Featured in NKA Journal of Contemporary African Art Issue No.56

My work was featured in NKA- Journal of Contemporary African Art. Issue No. 56. A journal that focuses on publishing critical work that examines contemporary African and African Diaspora art within the modernist and postmodernist experience and therefore contributes significantly to the intellectual dialogue on world art and the discourse on internationalism and multiculturalism in the arts. Chika Okeke-Agulu writes in his article:

 
Fig. 1 Cannon Fodder 

I first encountered Wanjiku's work in the impressive 2015 "Guess Who's Coming to Dinner" group exhibition curated by Ugochukwu-Smooth Nzewi for the Richard Taittinger Gallery, New York. For more than two decades, she has made paintings, often with the human body and figure as the basis of her exploration of what it means to be human in a time of extreme, precarious, terrifying, sociopolitical and ecological transformation and crisis.
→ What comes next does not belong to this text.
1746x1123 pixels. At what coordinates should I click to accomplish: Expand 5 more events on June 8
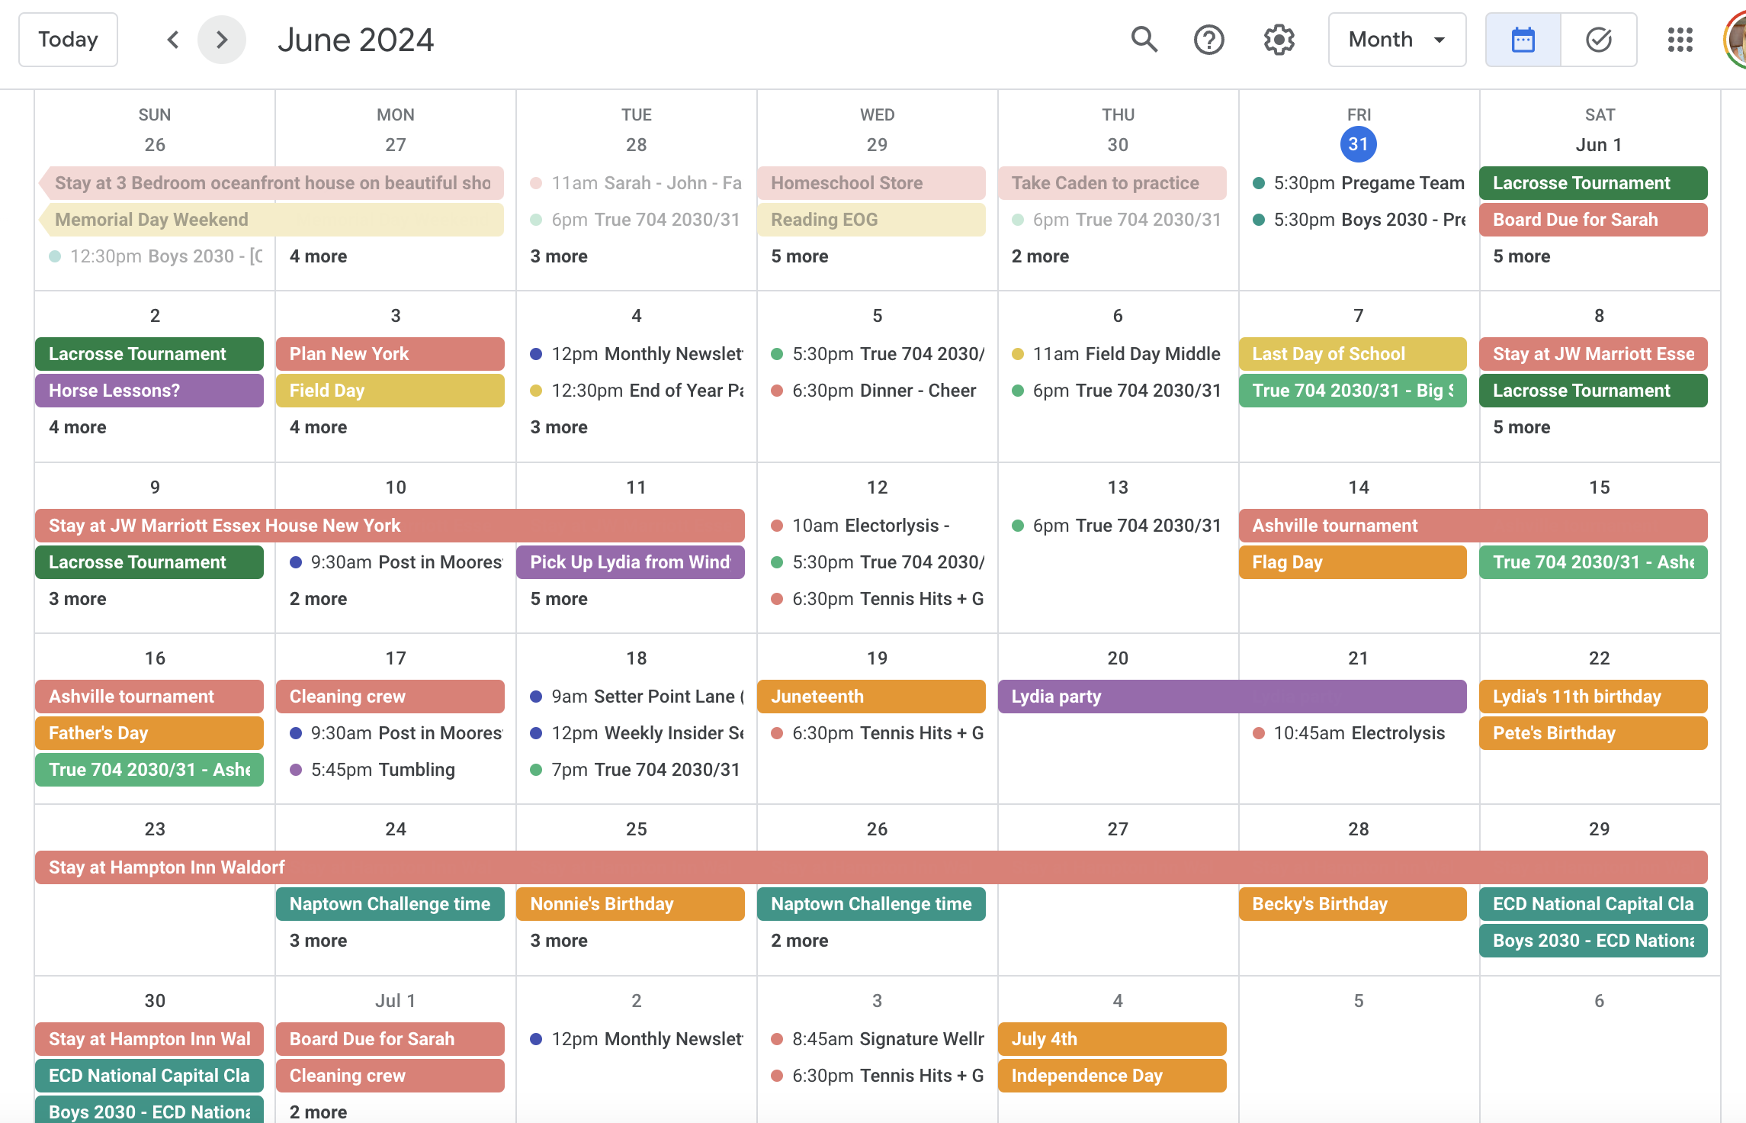click(1523, 426)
Wanjiku has shown, with exacting formal eloquence, how the body as flesh and bone and as symbolic space can serve as as the text and context for what Stuart Hall once described as "the brute facts of human history, which after all have disfigured the lives, and crippled and constrained the potentialities of literally millions of the world's dispossessed". With themes and subjects drawn from her own observations or from media, literary, and historical sources, Wanjiku's expressive brushwork, her dark and ominous palette, and her often searing view of, and allusions to, the body or its parts results in paintings of remarkable visual power.